Berita China Eksekusi Mati 11 Pelaku Sindikat Online Scam di Myanmar

Berita China Eksekusi Mati 11 Pelaku Sindikat Online Scam di Myanmar


Jakarta, Pahami.id

Cina telah mengeksekusi 11 penipu online yang berbasis di Myanmarsetelah terbukti membunuh seorang pekerja yang mencoba melarikan diri, pada Kamis (29/1).
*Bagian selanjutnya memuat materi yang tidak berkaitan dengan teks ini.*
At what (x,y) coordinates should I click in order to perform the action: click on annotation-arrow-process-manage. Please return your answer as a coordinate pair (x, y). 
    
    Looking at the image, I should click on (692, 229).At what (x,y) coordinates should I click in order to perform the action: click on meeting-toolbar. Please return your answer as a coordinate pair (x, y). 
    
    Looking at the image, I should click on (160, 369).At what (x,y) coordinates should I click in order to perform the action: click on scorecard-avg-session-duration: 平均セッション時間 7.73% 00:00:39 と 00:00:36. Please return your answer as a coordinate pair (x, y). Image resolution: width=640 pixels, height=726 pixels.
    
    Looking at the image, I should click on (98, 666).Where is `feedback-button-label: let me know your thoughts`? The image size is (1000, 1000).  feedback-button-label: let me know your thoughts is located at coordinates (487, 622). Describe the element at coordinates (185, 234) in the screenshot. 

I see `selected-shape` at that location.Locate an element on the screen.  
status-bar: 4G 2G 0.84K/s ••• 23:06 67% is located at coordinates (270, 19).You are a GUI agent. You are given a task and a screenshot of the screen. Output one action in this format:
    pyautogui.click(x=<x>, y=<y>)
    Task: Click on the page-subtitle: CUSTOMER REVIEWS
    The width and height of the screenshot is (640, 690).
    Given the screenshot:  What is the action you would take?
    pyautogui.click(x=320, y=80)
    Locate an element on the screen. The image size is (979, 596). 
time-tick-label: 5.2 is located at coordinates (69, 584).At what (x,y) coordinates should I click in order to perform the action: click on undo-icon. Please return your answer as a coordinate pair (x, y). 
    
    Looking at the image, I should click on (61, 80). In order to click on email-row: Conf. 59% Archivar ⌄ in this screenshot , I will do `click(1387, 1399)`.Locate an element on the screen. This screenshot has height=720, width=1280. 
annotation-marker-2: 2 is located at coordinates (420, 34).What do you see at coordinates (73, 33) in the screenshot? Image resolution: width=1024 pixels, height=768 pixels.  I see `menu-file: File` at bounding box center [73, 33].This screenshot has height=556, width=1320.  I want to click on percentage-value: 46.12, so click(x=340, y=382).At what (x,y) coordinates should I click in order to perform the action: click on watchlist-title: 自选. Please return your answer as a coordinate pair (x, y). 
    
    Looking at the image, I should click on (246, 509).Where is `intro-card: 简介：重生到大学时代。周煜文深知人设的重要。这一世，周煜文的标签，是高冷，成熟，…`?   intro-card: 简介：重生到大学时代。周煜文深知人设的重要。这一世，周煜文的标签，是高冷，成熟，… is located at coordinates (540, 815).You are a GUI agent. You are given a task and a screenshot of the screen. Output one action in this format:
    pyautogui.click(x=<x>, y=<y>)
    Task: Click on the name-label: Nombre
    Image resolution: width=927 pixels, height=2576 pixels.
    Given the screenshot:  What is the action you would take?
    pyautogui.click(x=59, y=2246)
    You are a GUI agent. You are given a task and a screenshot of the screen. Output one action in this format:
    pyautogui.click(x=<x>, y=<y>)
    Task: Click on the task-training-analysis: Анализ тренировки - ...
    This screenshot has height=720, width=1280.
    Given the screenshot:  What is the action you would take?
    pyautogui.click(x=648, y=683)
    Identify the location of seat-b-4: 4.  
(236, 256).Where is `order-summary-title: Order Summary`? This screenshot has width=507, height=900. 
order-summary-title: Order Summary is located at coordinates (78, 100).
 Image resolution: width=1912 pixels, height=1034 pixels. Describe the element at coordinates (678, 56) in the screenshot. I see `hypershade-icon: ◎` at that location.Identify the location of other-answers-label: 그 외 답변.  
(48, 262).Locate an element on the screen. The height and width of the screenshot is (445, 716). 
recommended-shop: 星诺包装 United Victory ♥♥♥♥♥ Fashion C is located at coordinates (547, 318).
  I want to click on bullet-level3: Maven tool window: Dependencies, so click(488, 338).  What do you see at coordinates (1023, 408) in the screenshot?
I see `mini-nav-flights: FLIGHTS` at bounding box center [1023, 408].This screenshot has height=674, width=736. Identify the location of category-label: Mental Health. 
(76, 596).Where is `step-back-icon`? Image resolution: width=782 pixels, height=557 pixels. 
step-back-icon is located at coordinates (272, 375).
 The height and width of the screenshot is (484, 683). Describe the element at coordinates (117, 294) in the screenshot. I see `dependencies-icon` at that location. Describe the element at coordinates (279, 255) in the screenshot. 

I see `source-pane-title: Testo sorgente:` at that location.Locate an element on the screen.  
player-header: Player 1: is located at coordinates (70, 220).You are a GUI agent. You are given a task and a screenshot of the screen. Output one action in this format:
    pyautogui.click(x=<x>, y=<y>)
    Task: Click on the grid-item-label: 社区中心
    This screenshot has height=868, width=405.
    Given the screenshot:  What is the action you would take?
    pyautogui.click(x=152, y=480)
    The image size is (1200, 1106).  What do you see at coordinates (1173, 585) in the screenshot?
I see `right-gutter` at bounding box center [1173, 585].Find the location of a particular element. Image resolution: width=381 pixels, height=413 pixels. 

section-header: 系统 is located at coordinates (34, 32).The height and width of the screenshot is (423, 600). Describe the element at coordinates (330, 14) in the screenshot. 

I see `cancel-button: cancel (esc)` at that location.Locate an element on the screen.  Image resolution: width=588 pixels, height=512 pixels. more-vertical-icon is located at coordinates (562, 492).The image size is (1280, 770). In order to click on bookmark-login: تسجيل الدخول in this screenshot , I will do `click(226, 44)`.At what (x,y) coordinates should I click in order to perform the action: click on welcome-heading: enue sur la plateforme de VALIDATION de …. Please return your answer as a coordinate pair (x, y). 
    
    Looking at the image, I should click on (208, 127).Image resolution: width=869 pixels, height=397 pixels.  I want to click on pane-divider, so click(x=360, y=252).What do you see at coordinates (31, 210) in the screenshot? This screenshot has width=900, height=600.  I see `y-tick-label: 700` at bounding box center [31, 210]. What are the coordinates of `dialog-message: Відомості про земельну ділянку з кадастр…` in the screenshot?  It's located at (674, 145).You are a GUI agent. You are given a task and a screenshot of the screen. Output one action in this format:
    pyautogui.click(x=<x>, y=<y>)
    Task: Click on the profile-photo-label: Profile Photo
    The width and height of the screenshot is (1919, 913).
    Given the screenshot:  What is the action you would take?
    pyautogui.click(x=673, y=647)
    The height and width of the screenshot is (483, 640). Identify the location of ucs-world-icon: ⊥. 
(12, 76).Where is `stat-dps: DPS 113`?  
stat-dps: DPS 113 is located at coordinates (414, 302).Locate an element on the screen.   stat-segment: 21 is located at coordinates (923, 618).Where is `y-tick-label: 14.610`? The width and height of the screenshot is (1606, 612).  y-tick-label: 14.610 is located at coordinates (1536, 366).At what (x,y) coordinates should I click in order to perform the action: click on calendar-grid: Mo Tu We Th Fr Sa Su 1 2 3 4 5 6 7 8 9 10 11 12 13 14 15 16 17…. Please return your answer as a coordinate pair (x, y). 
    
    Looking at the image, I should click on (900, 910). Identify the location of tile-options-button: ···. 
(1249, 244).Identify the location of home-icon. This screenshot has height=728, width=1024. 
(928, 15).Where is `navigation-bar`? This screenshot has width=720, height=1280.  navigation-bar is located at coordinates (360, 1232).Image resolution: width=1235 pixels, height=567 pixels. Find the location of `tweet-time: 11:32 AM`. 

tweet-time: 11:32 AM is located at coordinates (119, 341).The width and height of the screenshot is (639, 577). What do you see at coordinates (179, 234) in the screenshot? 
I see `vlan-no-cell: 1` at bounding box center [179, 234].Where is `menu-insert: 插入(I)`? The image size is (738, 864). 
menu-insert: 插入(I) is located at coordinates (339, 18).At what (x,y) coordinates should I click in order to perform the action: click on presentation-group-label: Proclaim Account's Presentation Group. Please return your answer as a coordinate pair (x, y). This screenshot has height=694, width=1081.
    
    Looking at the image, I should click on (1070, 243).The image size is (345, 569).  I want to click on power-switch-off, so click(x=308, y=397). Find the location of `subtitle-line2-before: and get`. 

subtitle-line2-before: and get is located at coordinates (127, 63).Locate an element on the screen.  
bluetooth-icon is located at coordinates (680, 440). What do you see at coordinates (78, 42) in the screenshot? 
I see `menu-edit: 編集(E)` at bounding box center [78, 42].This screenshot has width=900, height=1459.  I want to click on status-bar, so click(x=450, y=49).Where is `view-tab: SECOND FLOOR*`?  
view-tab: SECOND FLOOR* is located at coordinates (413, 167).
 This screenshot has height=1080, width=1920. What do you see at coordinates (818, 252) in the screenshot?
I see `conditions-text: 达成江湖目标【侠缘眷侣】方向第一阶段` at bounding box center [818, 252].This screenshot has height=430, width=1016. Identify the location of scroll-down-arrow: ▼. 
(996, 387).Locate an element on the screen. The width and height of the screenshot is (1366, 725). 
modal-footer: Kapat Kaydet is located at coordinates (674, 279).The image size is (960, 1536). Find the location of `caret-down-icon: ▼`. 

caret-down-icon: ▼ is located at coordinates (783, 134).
Menurut laporan kantor berita Xinhua, sebelas orang tersebut dijatuhi hukuman mati pada September lalu setelah dinyatakan bersalah atas kejahatan termasuk pembunuhan, penahanan ilegal, dan penipuan.


Dalam laporan tersebut, kedua terdakwa mengajukan banding dan kasus mereka dibawa ke Mahkamah Agung Tiongkok, yang menguatkan keputusan awal.

Luncurkan situsnya CNNsemua pelaku adalah bagian dari sindikat kejahatan keluarga Ming yang dikenal di Myanmar karena mengelola ratusan kompleks yang beroperasi di sektor kriminal.

Sindikat kriminal yang dipimpin Ming Xuechang telah lama memiliki hubungan dengan kompleks Villa Crouching Tiger di Kokang, wilayah perbatasan Myanmar-China.

Menurut televisi pemerintah Tiongkok, CCTVkelompok ini mempekerjakan sekitar 10.000 orang untuk melakukan penipuan dan kejahatan lainnya.

Ibu kota Kokang, Laukkaing, merupakan jantung dari industri penipuan bernilai miliaran dolar di wilayah di mana penegakan hukum sulit didapat.

[Gambas:Video CNN]

Para pekerja dipaksa menjalankan skema online yang canggih untuk menipu para korban, sementara geng tersebut juga menembak dan menahan para pekerja secara ilegal, menewaskan sedikitnya 14 warga negara Tiongkok.

Setelah adanya keluhan dari keluarga korban dan meningkatnya perhatian media internasional, Beijing mulai menindak kompleks tersebut pada tahun 2023.

Pada bulan November, Tiongkok mengeluarkan surat perintah penangkapan terhadap anggota keluarga Ming atas tuduhan penipuan, pembunuhan dan perdagangan manusia.

Pemerintah juga menawarkan hadiah antara US$14.000 hingga US$70.000 (sekitar Rp 224 juta hingga Rp 1,12 miliar) bagi siapa saja yang berhasil menangkapnya.

Kepala keluarga, Ming Xuechang, yang merupakan anggota parlemen Myanmar, bunuh diri saat berada dalam tahanan.

Putranya, Ming Guoping, kepala Pasukan Penjaga Perbatasan Kokang yang didukung junta Myanmar, dan cucunya, Ming Zhenzhen, termasuk di antara mereka yang dieksekusi, menurut laporan. Xinhua.

Mereka bertemu dengan kerabat dekat sebelum eksekusi. Sindikat ini juga bersekongkol dengan pemimpin sindikat lainnya, Wu Hongming, yang juga dieksekusi.

Menurut United States Institute of Peace, kelompok penipu di Asia Tenggara menghasilkan lebih dari US$43 miliar (sekitar Rp 688 triliun) setahun.

Di Myanmar, kompleks penipuan aman dari hukum karena korupsi dan kelemahan sistemik. Sindikat dan kelompok bersenjata memanfaatkan situasi ini untuk memperluas bisnis, terutama selama hampir lima tahun perang saudara di perbatasan.